For The Best Possible Ribs, Make Sure They Look Like This

Perhaps no food is more enjoyably messy than barbecued ribs. Whether grilled or smoked, ribs are one of the highlights of any backyard cookout — even if the history of ribs in America is more recent than you might think. Whichever of the different varieties like St. Louis ribs, spare ribs, or baby back ribs you're talking about, ribs produce a wonderful eating experience (even if you sometimes need to get sprayed with the garden hose afterwards). But people may make plenty of mistakes when cooking ribs – and those mistakes can start with which ribs you choose to buy.

Picking the right ribs comes down to two main factors. First, you want more flat ribs rather than very curved ones, especially if you're grilling, because flatter ribs will get more consistent exposure to heat. Second, you want to make sure you avoid buying rib racks that already have bones sticking out, because these will burn quickly, making your food taste worse and add unwanted carcinogens.

Flatter ribs without bones sticking out are the best call

Flatter ribs have an advantage in that they tend to brown easier, since more of the rack is exposed to a consistent level of heat at one time.
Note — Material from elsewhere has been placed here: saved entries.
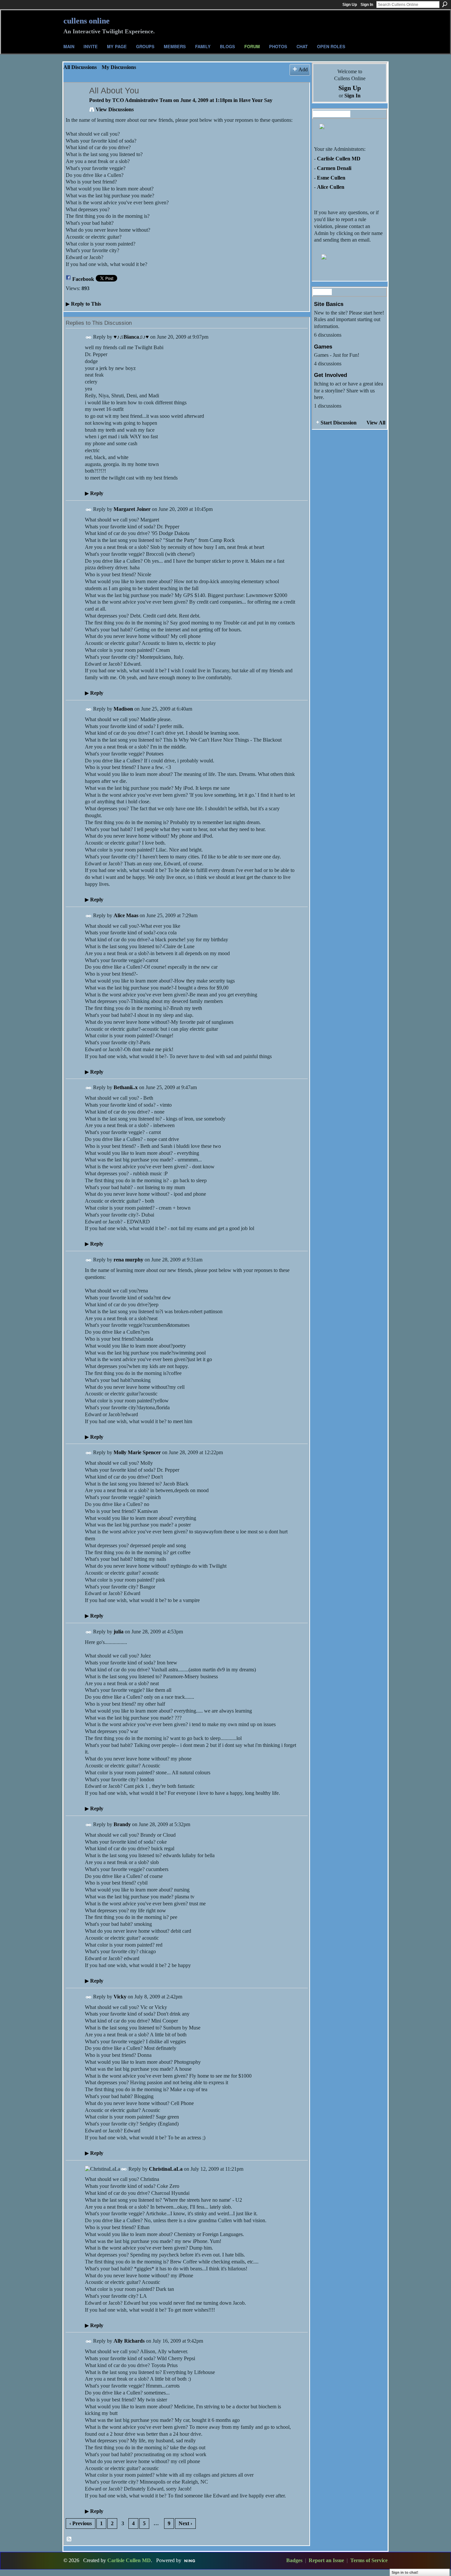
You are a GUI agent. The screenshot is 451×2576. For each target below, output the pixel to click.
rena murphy (128, 1259)
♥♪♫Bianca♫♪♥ (131, 337)
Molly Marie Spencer (137, 1452)
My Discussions (119, 67)
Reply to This (83, 304)
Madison (123, 709)
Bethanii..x (126, 1087)
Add (303, 69)
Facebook (83, 279)
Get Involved (330, 375)
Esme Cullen (331, 178)
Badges (294, 2560)
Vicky (120, 1996)
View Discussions (115, 109)
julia (118, 1631)
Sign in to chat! (405, 2572)
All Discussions (80, 67)
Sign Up (349, 4)
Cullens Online (86, 21)
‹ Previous (80, 2523)
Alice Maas (126, 915)
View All (375, 422)
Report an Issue (326, 2560)
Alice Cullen (330, 187)
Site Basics (328, 304)
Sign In (367, 4)
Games (323, 346)
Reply (94, 493)
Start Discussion (339, 422)
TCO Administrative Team (142, 100)
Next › (185, 2523)
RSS (69, 2539)
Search (444, 4)
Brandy (122, 1824)
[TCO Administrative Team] (74, 103)
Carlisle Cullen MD (339, 158)
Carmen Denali (334, 168)
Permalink (89, 337)
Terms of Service (369, 2560)
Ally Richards (129, 2341)
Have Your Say (255, 100)
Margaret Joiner (132, 509)
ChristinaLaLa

That browning is exactly what you want to create a good, even, caramelized crust while grilling your ribs. A good choice here is to look for St. Louis-style ribs rather than baby back ribs.

Some meat pullback from the bones while cooking ribs, meanwhile, is a natural part of the process. Meat shrinks when cooked, and ribs are no exception, leaving more bone exposed than when you started — although certain types of ribs will have more pullback than others. But while bones sticking out at the end of cooking isn't a big deal, you don't want to pick ribs that already have bones sticking out, because the ends of these will blacken and burn quickly. A little bit of char may be desirable, but too much winds up tasting like an ashtray.

Other tips for the prepping best ribs

The tips don't stop when your ribs are purchased, either — prep work is just as important. Cleaning the ribs before cooking is crucial; to this end, you want to make sure you run your finger along each bone to push out any trapped liquid which can impede the cooking process. Pulling the membrane off your ribs before cooking also allows the meat to absorb more flavor. Avoid adding too much sugar until near the end of the process, as sugar burns easily; this is exactly why you should avoid adding barbecue sauce to meat too early. And while it may sound strange, mayonnaise can act as an excellent binder for spice rubs on ribs or steaks — it doesn't affect the taste, but does make sure the spices adhere particularly well.

As long as you follow these simple tips, your ribs will turn out great. You just have to pay attention right from the start and buy the best ribs for grilling that you can — meaning flatter and no bones jutting out.